== Data under study ==
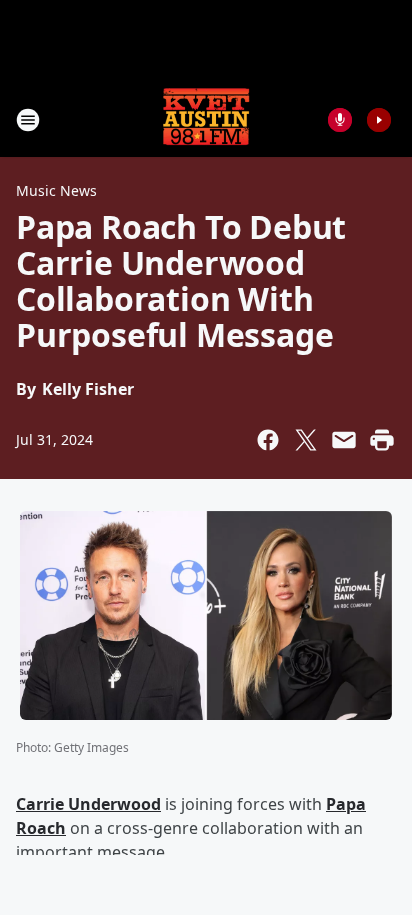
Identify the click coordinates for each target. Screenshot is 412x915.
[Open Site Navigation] (28, 120)
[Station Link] (206, 119)
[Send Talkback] (340, 120)
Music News (56, 190)
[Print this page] (382, 440)
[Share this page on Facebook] (268, 440)
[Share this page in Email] (344, 440)
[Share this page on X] (306, 440)
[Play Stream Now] (379, 120)
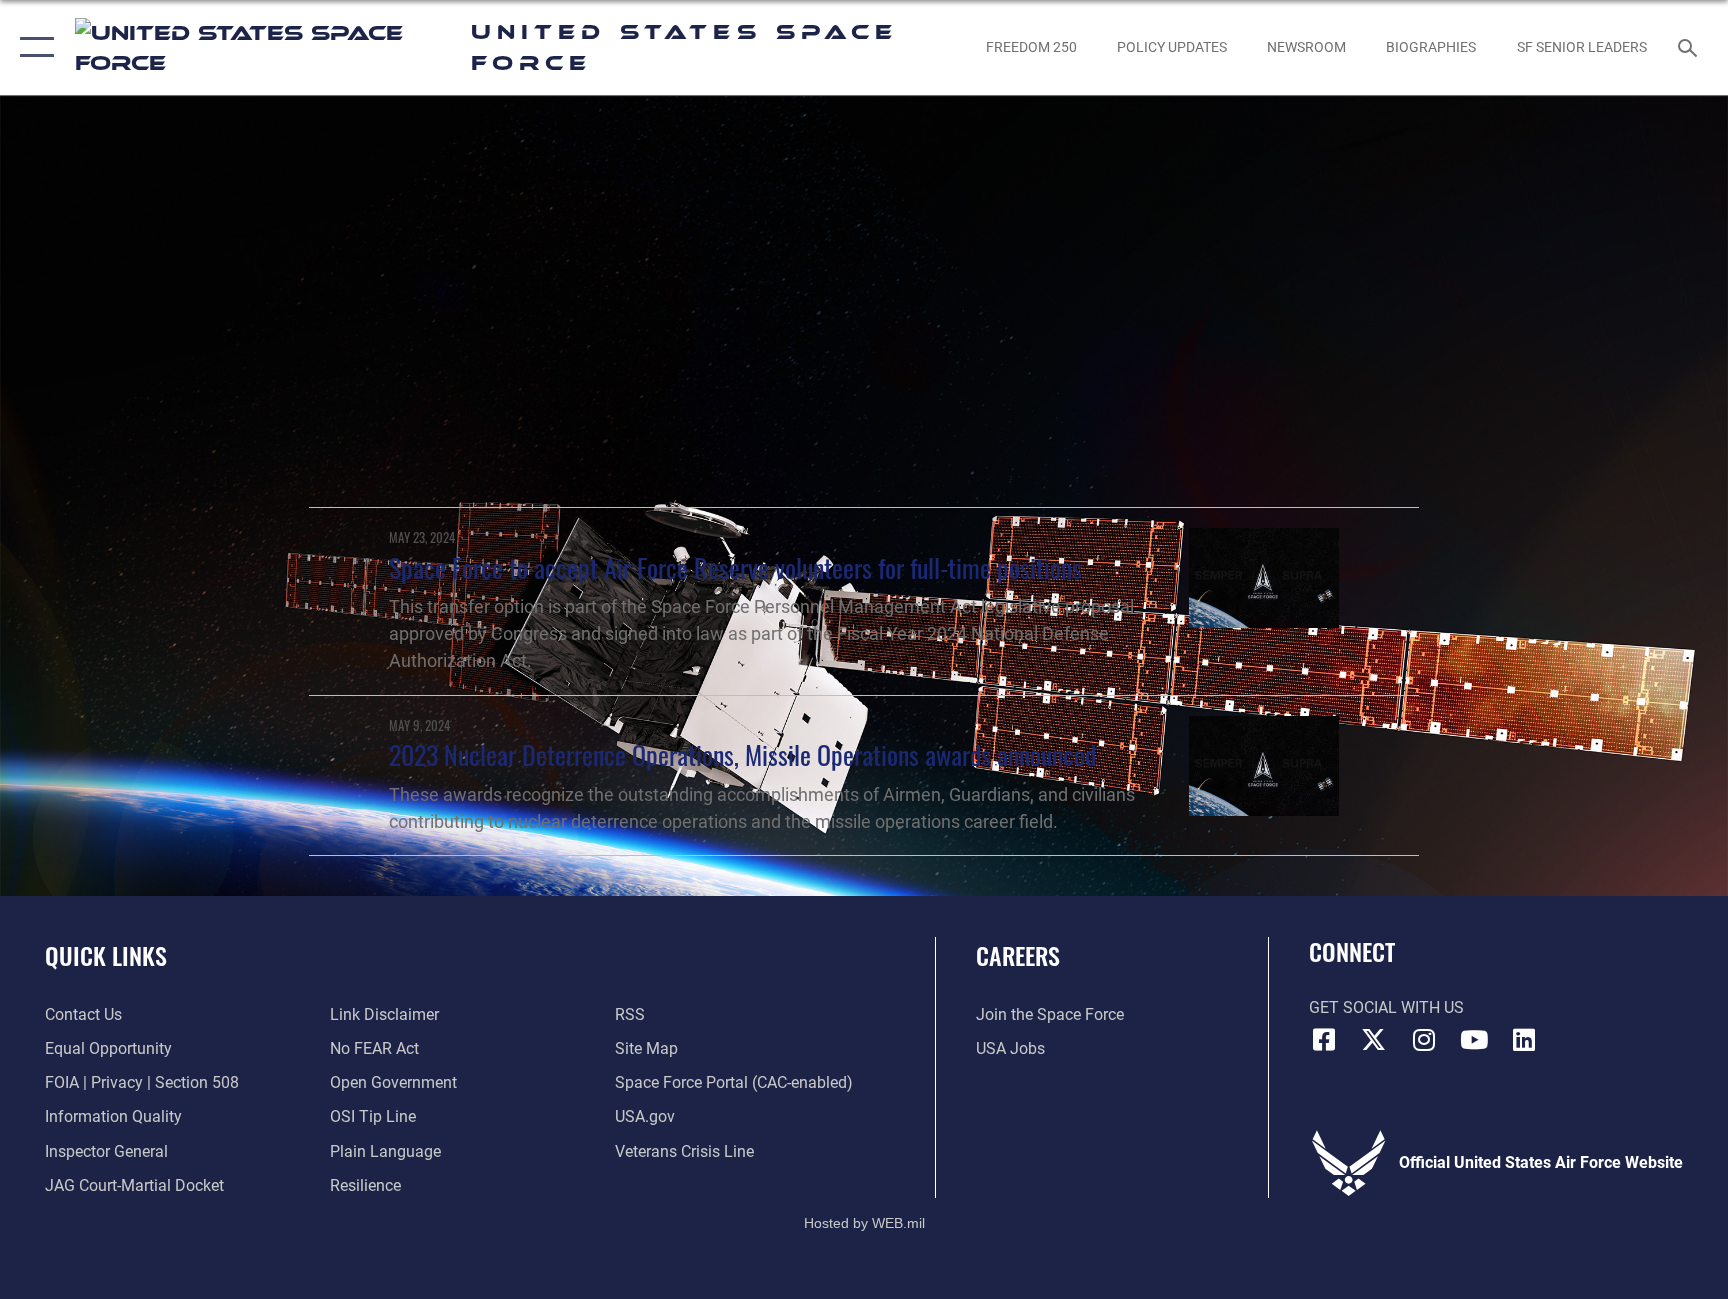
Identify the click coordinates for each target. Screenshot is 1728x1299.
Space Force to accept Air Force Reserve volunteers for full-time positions (735, 567)
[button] (32, 47)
===
▶ **What the exercise asks**: The records above are to be duplicated exactly, pictures left out.

▶ **Response below**:
Identify the click coordinates for each target. Screenshot is 412x915.
[Open Site Navigation] (28, 120)
[Station Link] (206, 119)
[Send Talkback] (340, 120)
Music News (56, 190)
[Print this page] (382, 440)
[Share this page on Facebook] (268, 440)
[Share this page in Email] (344, 440)
[Share this page on X] (306, 440)
[Play Stream Now] (379, 120)
Identify the click coordinates for each target. Screenshot is 1728x1299.
Space Force to accept Air Force Reserve volunteers for full-time positions (735, 567)
[button] (32, 47)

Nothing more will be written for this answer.